Website hacks have been consistently on the rise for years now. Here’s just one example:
In March 2015, a security vulnerability was identified in two WordPress plugins by Yoast. One of them—WordPress SEO by Yoast—is one of the most popular plugin for WordPress, meaning that this security vulnerability put a large number of websites at risk of attack from black-hat hackers.
By mid-April, it was discovered that misuse of several functions commonly used by WordPress plugin developers have made those plugins vulnerable to what is known as Cross-Site Scripting (XSS), a common application hacking technique which enables attackers to inject a client-side script into site pages. This vulnerability can give access to sensitive data like credit card numbers, personal information, social security numbers, even medical records.
Millions of Websites Potentially Affected
Website security company Sucuri noted that dozens of WordPress plugins were affected by this vulnerability. It is hard to give exact figures, but considering that WordPress runs nearly 30% of the internet, the number of sites potentially affected by this single vulnerability is huge.
Unfortunately, these sorts of website hacks happen all the time. Hackers regularly exploit website security vulnerabilities, leak data, and, in some cases, hold your website or important documents hostage for real money. If you’re not paying regular attention to these issues as they arise, your site could be next.
How do these hacks even happen?
Hackers usually use search engines to identify common website security vulnerabilities. They then exploit these vulnerabilities by injecting malicious code into your site using the newly discovered security gap.
In other words, before you realized what has happened, your site is infecting user devices with viruses, forwarding to a porn site, bloated with spammy, SEO-killing content, or in extreme cases, the victim of ransomware, where a website or document is held hostage until the victim pays a price
Okay, we don’t mean to scare you! Your website is probably fine, but just in case you’d like to prevent this from happening, what can you do?
Stay away from DIY websites
Part of the problem is that we are living in the age of DIY websites. ‘Free’ website building tools and inexpensive web hosting have broken down barriers to entry for many aspiring website builders while also increasing vulnerabilities.
Empowering people with easy access to web tools is a great thing, but this also leads to an inevitable increase in security vulnerabilities.
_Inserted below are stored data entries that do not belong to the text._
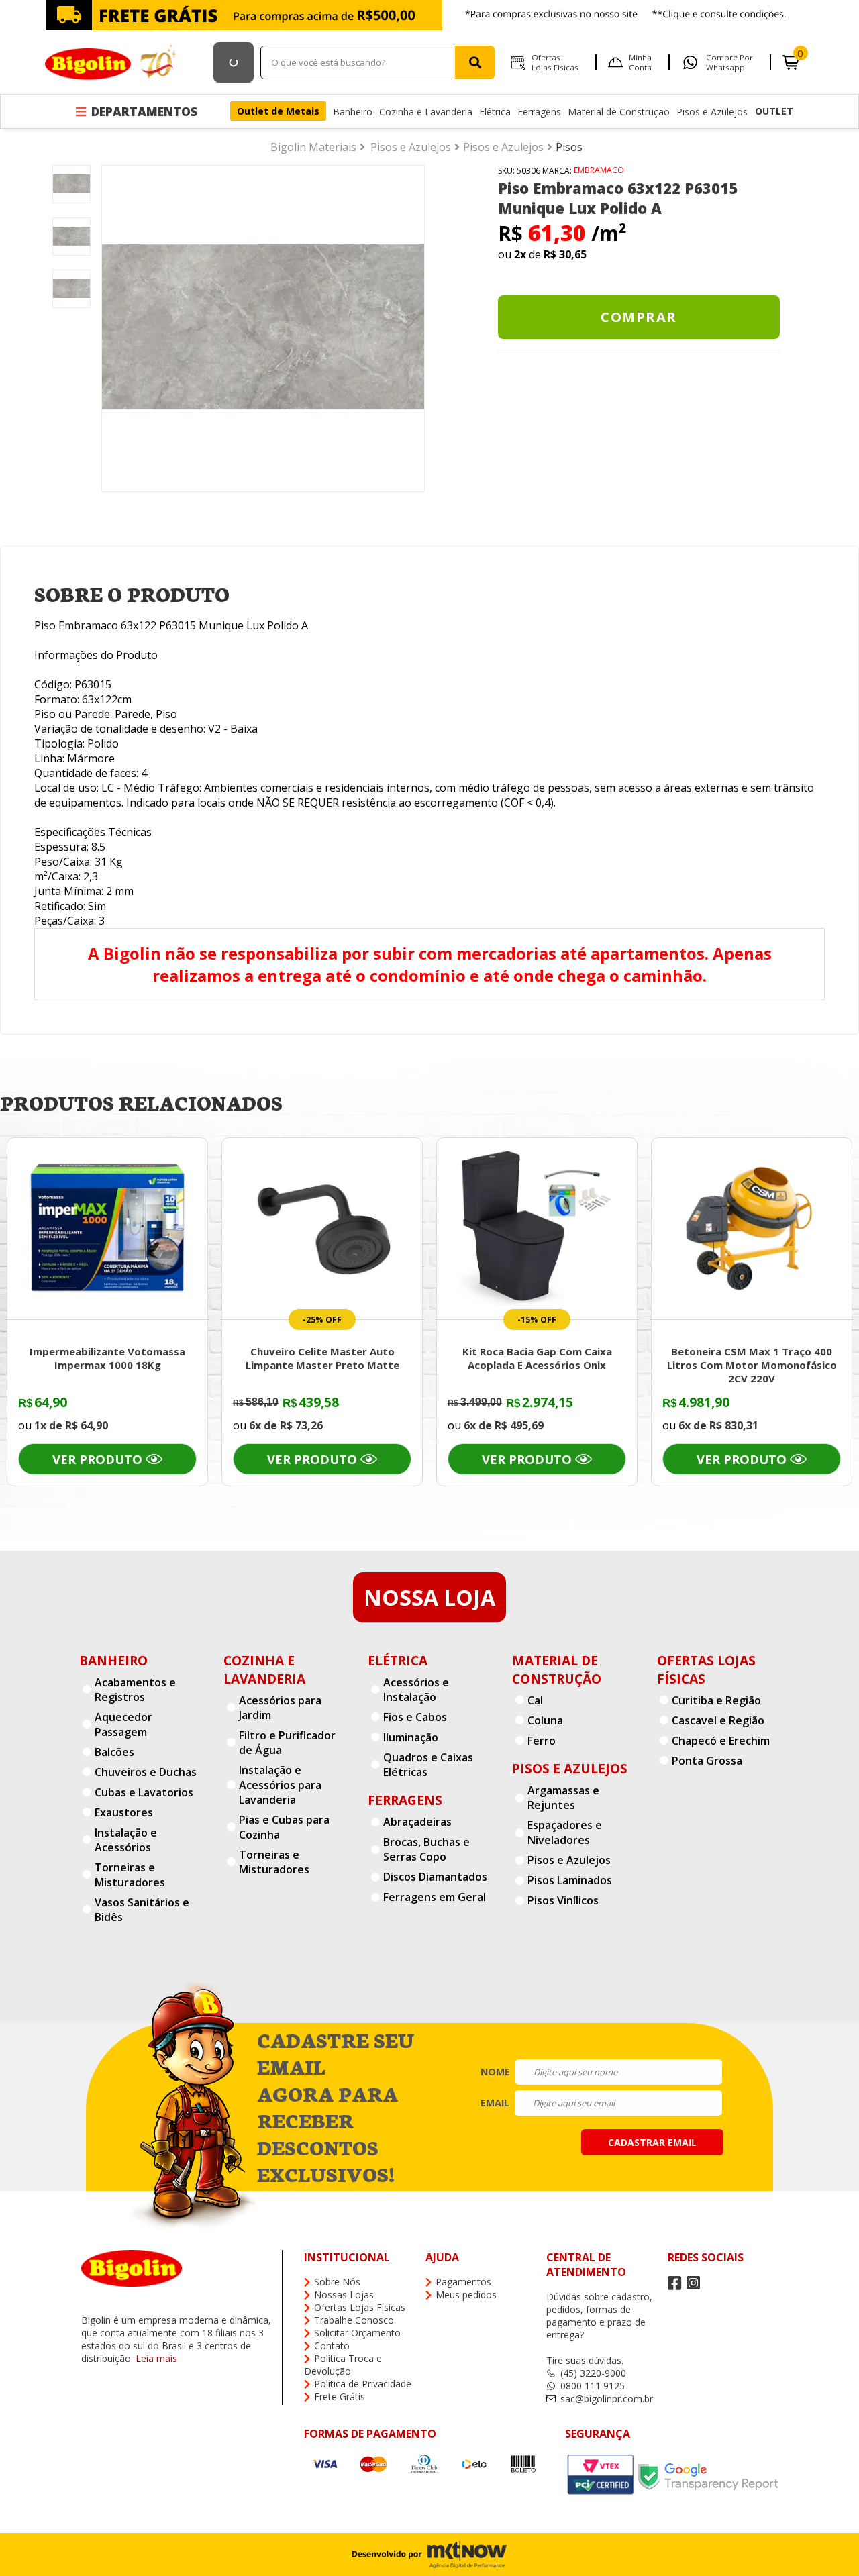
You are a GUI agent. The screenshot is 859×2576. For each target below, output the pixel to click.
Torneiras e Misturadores (130, 1875)
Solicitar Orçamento (357, 2332)
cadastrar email (652, 2142)
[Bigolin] (112, 62)
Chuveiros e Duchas (146, 1772)
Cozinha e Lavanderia (425, 111)
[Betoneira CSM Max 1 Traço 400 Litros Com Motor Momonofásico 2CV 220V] (751, 1227)
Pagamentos (463, 2281)
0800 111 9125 (592, 2385)
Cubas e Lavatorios (144, 1792)
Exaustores (124, 1812)
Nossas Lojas (344, 2294)
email (495, 2102)
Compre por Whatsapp (729, 62)
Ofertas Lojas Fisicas (555, 62)
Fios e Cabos (415, 1717)
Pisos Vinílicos (563, 1900)
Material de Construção (619, 111)
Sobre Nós (337, 2281)
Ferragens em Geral (434, 1897)
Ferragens (539, 111)
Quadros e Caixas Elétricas (428, 1765)
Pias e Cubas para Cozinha (284, 1827)
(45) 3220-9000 (593, 2373)
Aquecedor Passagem (123, 1724)
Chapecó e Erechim (721, 1740)
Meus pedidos (466, 2294)
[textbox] (361, 62)
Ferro (541, 1740)
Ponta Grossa (707, 1760)
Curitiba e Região (716, 1700)
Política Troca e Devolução (343, 2364)
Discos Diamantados (435, 1876)
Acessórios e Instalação (416, 1689)
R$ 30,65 (565, 254)
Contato (332, 2345)
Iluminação (410, 1737)
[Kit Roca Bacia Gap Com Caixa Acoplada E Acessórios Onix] (536, 1227)
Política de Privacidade (362, 2383)
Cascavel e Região (718, 1720)
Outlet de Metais (278, 111)
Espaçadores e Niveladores (564, 1832)
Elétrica (495, 111)
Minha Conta (640, 62)
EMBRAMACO (599, 170)
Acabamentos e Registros (135, 1689)
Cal (535, 1700)
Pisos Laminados (569, 1880)
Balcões (114, 1752)
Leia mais (156, 2358)
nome (495, 2071)
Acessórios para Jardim (280, 1707)
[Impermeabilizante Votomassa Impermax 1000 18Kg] (107, 1227)
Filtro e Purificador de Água (287, 1742)
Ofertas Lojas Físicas (706, 1669)
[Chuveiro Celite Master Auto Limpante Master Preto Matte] (322, 1227)
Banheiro (352, 111)
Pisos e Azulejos (712, 111)
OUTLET (774, 111)
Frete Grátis (339, 2396)
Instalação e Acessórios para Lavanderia (280, 1785)
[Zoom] (71, 210)
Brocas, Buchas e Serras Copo (426, 1849)
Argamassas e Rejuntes (563, 1797)
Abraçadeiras (417, 1821)
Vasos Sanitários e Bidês (142, 1909)
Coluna (545, 1720)
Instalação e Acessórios (126, 1840)
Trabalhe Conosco (354, 2320)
What makes many of these tools so useful is also what makes them so vulnerable. Lack of knowledge about web servers, software security, CMS and plugin updates, or poor system administration practices commonly lead to hacked websites.
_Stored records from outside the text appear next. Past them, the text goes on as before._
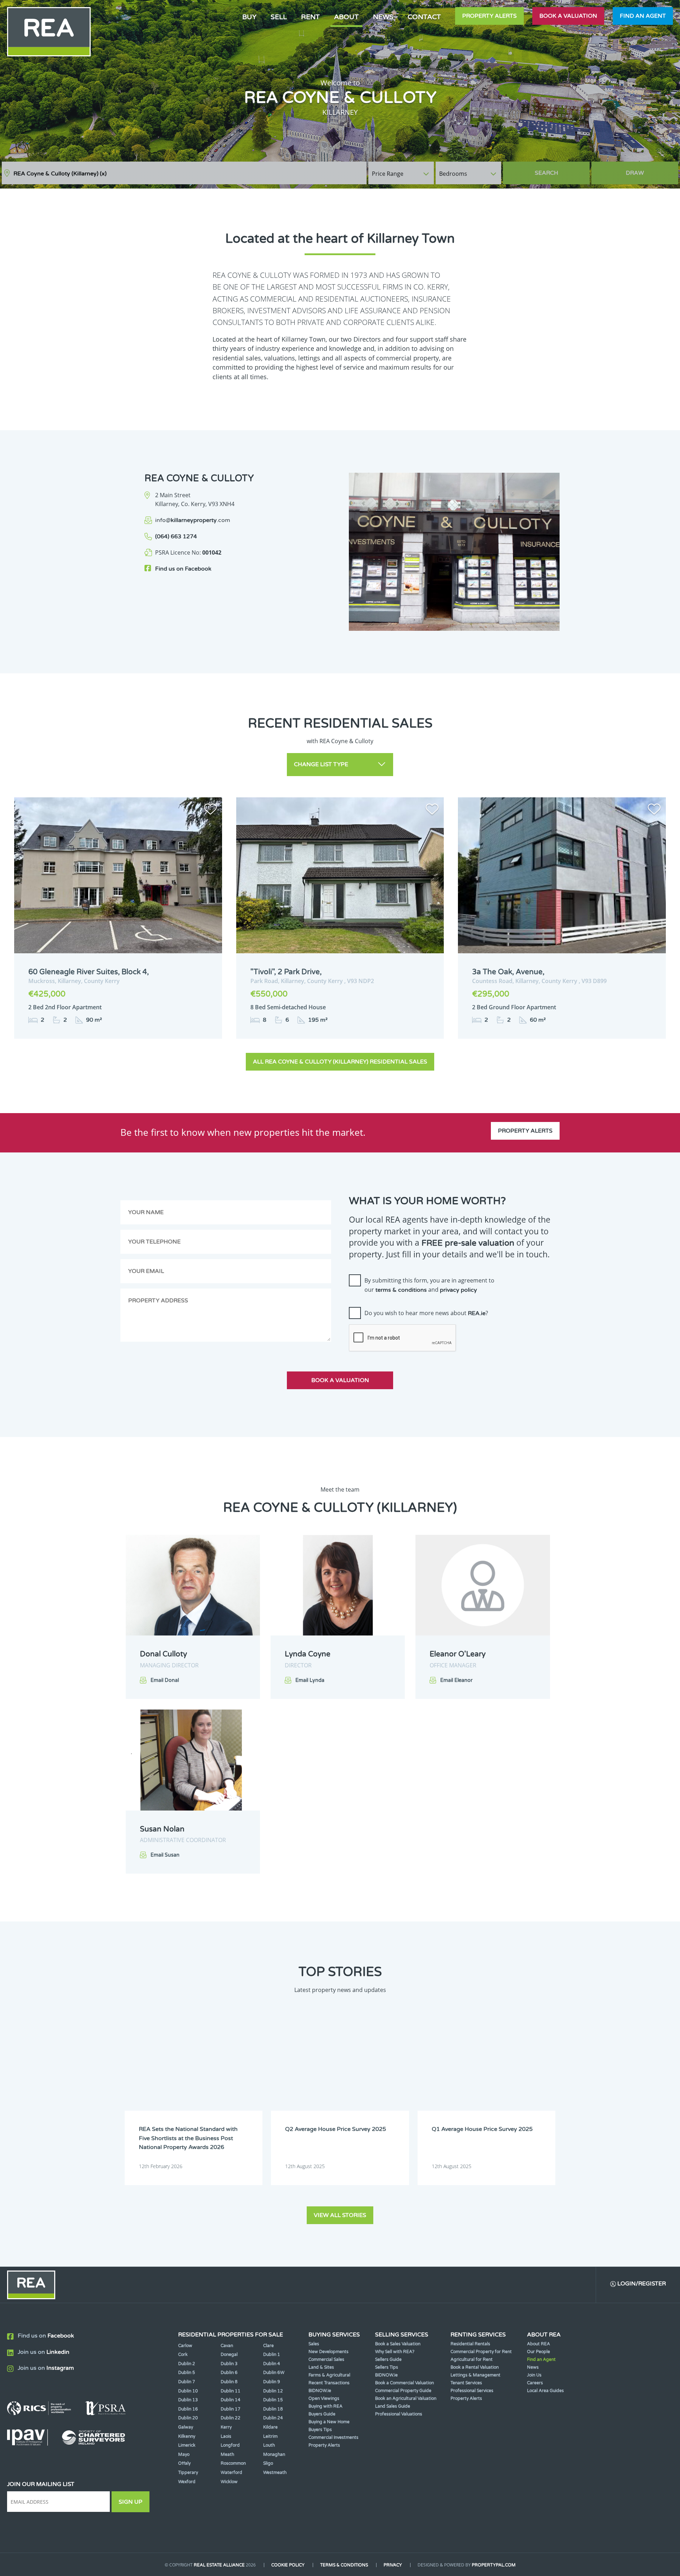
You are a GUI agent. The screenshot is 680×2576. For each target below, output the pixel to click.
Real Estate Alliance (219, 2565)
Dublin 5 (186, 2372)
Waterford (231, 2472)
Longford (230, 2445)
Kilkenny (186, 2436)
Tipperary (188, 2472)
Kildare (270, 2427)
Five simple things you can do to prevent website hacks:
- Keep your content management system up-to-date with the latest software.
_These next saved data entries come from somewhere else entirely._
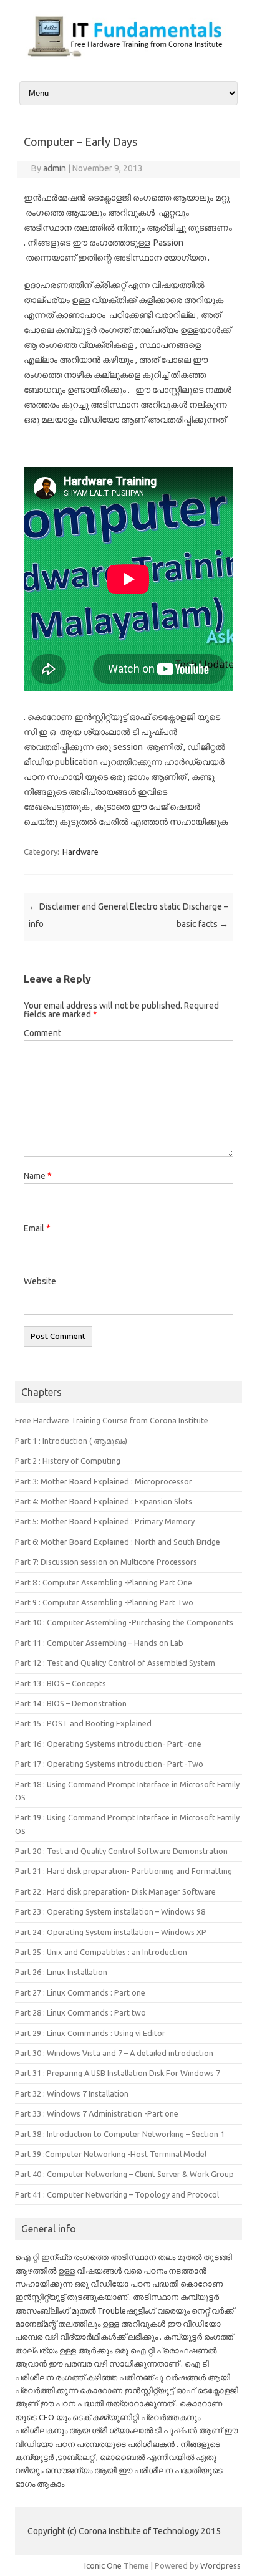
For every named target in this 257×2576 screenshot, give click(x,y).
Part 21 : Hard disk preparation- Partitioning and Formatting (123, 1871)
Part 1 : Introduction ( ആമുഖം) (71, 1440)
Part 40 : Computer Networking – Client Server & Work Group (124, 2174)
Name (38, 1176)
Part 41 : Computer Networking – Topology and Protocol (117, 2194)
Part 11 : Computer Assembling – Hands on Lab (99, 1642)
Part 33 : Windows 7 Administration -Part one (96, 2113)
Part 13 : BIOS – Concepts (60, 1683)
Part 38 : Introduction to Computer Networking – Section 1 (120, 2134)
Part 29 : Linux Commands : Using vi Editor (90, 2033)
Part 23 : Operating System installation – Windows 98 (110, 1911)
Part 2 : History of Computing (67, 1460)
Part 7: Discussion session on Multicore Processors (106, 1561)
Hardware (80, 851)
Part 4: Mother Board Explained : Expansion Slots (103, 1501)
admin (54, 168)
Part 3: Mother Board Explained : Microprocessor (103, 1481)
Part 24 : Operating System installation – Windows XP (110, 1932)
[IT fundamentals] (128, 57)
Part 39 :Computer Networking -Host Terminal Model (110, 2154)
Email (37, 1228)
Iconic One (103, 2565)
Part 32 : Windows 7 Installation (71, 2093)
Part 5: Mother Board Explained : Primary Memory (105, 1521)
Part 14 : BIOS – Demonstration (71, 1703)
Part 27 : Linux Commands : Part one (80, 1992)
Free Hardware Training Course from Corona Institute (111, 1420)
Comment (42, 1033)
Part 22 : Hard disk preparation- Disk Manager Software (115, 1891)
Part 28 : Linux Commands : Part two (80, 2012)
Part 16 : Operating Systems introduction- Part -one (108, 1743)
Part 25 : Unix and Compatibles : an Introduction (101, 1952)
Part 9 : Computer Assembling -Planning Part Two (104, 1602)
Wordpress (220, 2565)
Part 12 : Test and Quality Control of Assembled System (115, 1662)
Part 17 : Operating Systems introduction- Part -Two (109, 1763)
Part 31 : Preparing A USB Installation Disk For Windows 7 (117, 2073)
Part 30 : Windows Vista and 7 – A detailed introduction (114, 2053)
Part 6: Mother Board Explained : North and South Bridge (117, 1541)
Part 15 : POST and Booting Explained (83, 1723)
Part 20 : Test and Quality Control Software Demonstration (121, 1851)
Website (40, 1281)
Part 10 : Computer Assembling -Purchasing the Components (124, 1622)
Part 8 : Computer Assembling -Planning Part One (103, 1582)
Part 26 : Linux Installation (61, 1972)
- Use premium or custom themes or plugins when possible. You get what you pay for with anything free. Premium software often includes support and free updates.
- Always run the very latest version of CMS plugins and themes.
- Make sure all users have strong passwords. Remove legacy users.
- Remove any unused themes or plugins once they are obsolete.
There are of course many, many other things you can do to make your website more secure, but keeping web software up-to-date and passwords strong are at the top of the list. It is also worth noting that while no system is flawless or impenetrable, the WordPress core is very secure. The overwhelming majority of of vulnerabilities are introduced by plugins or not keeping software up-to-date.
If you are the least bit unfamiliar with any of the above terms or how to accomplish these tasks, call a web developer or a company that builds websites. It may cost you extra money, but the expenditure will be far greater if you wait until after your site has been hacked. Your peace-of-mind is worth the expense in the long run.
Check your passwords!
Everyone knows they should use complex passwords, but that doesn’t mean they always do. It is crucial to use strong passwords to your server and website admin area, but equally also important to insist on good password practices for your users to protect the security of their accounts.
As much as users may not like it, enforcing password requirements such as a minimum of around eight characters, including an uppercase letter and number will help to protect their information in the long run.
To sum up
Good website security starts with you! Choosing a reliable website builder or hosting provider, making sensible choices about how you run your site, and putting in the extra effort to make passwords secure. And don’t forget that we’re here to help you along the way!
Hopefully you’ve learned how to secure a website, and have found it’s not as hard as you first thought. You don’t need tech skills or a huge budget to make your website secure – as our list has shown!